In the early 1980s, 401(k)
plans were heralded as the retirement savings solution for a more
independent and transient work force. In contrast to traditional pension
plans where professional money managers invest plan assets on behalf of
employees, 401(k) participants are given the freedom to make their own
investment decisions -- ultimately reaping the benefits or suffering the
consequences of those decisions. Unfortunately, as we have seen over the
last 20 years, most people do not have the experience, time or training to
make these critical life-altering decisions.
The Pension Protection Act
of 2006, set to take effect this year, attempts to address this problem by
allowing plan sponsors to provide investment advice to their 401(k)
participants while shielding themselves from liability for losses inside
participant accounts as a result of the advice given.
Although plan sponsors
have always been able to provide investment advice, few actually did out
of a fear of being held responsible if a participant lost money. Instead,
most employers took the safer route of offering general investment
education to employees, such as providing training on diversification and
asset allocation modeling. With the passage of the Pension Protection Act,
however, Congress has finally acknowledged that such general employee
education efforts have been woefully inadequate in helping American
workers prepare for retirement.
Traditionally, financial
advisers who provide specific investment advice to 401(k) participants are
considered "plan fiduciaries" under the Employee Retirement
Income Security Act of 1974 (ERISA). As plan fiduciaries, they are held to
a higher standard of care than financial advisers who simply provide
generalized employee education. As a result, these advisers must conduct
themselves in the best interests of the plan participants at all times.

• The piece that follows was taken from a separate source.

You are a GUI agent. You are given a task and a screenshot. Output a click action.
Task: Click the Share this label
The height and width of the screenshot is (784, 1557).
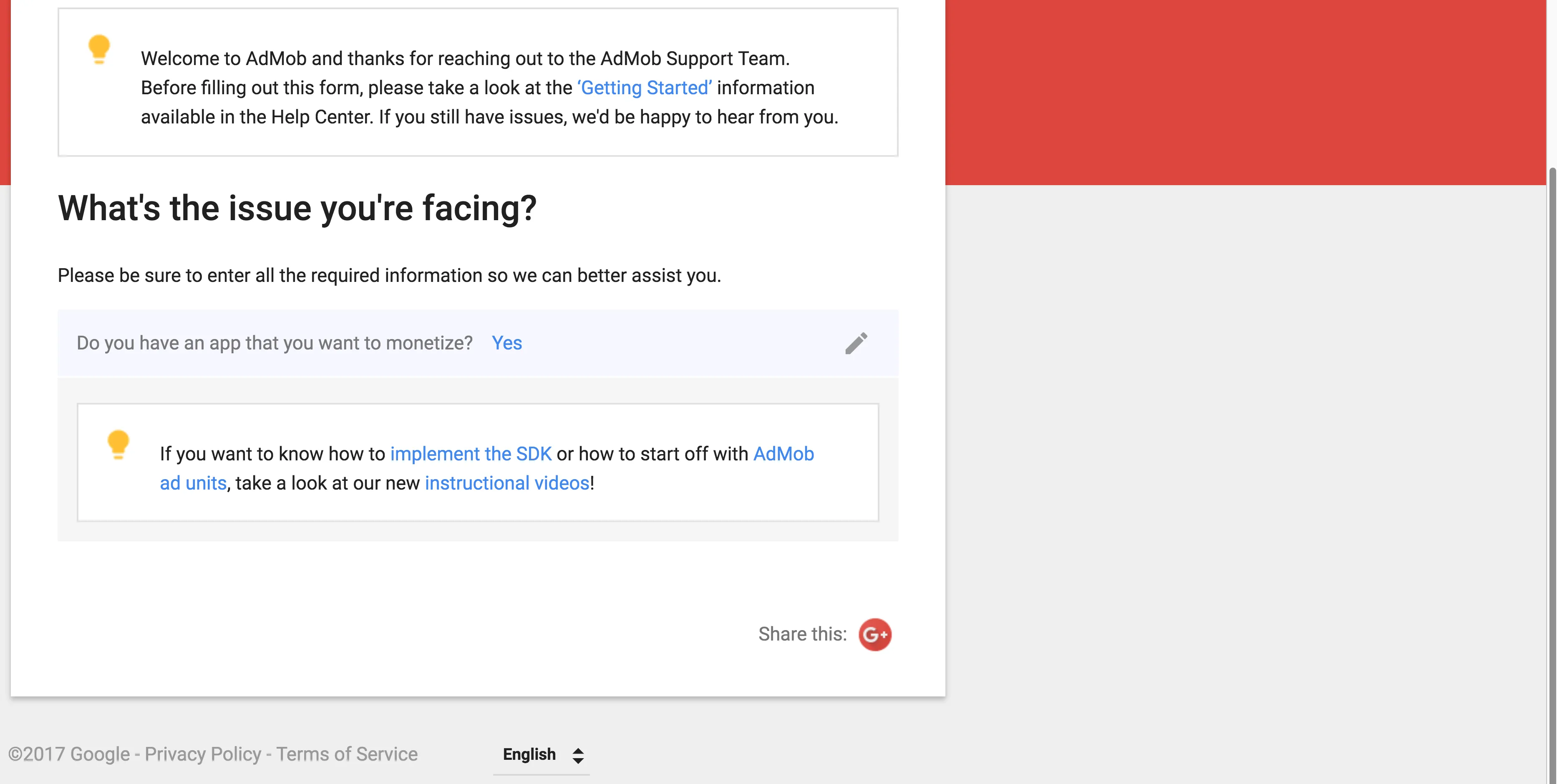802,634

If, for example, an adviser provides investment advice that appears to
favor an investment option that pays a higher commission, he or she could
be found to have committed what is called a "prohibited
transaction" under ERISA.
The new law attempts to
clarify the standard of care for financial advisers who provide investment
advice to plan participants by creating a new regulatory term called a
"fiduciary adviser." Under the new law, a fiduciary adviser will
not be found to have committed a prohibited transaction if his
compensation is "level," meaning the adviser receives the same
compensation regardless of which investment option is selected. Or,
alternatively, the compensation does not need to be level if the
investment advice is provided through an objective computer model.
Additionally, to qualify
for the above exemptions to the prohibited transaction rules, a financial
adviser cannot exert independent discretion over a participant's account,
must show his compensation is fair and reasonable, must acknowledge
co-fiduciary status in writing and must have relevant services audited
annually by an independent third-party.
To the plan sponsor,
however, the real advantage of the new legislation is the "safe
harbor" provision which allows an employer to avoid responsibility
for losses incurred as a result of providing investment advice. To comply
with this provision, a plan sponsor must show it prudently selected a
qualified fiduciary adviser, that the adviser acknowledged his
co-fiduciary status in writing, that the fees charged by the adviser are
fair and reasonable, and that the plan sponsor is monitoring the adviser
on an ongoing basis.
Although the need to
provide plan participants with investment advice has finally been
acknowledged with the passage of this act, there is still no clear
direction on how it should be implemented. Don Trone, the president of the
Sewickley based Center for Fiduciary Studies, and a nationally recognized
expert on the topic, proposes that an advice model should assess the
procedural prudence of the plan sponsor, review the participant
demographics, develop an investment advice arrangement that qualifies
under the act (level compensation or generated by a computer model),
provide advice that takes into account the risk tolerance and time horizon
of plan participants, and should be audited annually to ensure the
procedural prudence of the fiduciary adviser providing the advice.
It also should be noted
that the Republican-controlled Congress was able to pass the Pension
Protection Act despite concerns voiced by Democratic leadership that the
investment advice provisions would create a conflict of interest on behalf
of the financial services industry. Now, with the Democrats controlling
both the House and the Senate starting this year, the advice provisions
may be adjusted through the technical corrections process.
Regardless of these
possible changes, the momentum toward allowing 401(k) participants to have
the benefit of targeted investment advice is increasing. This is good news
for plan sponsors and everyone who is concerned about retirement with
dignity for the American worker. Plan sponsors should ensure that they are
working with retirement plan providers that have both the skills to
provide these valuable services to plan participants, as well as the
expertise to ensure they are compliant with the new legislation.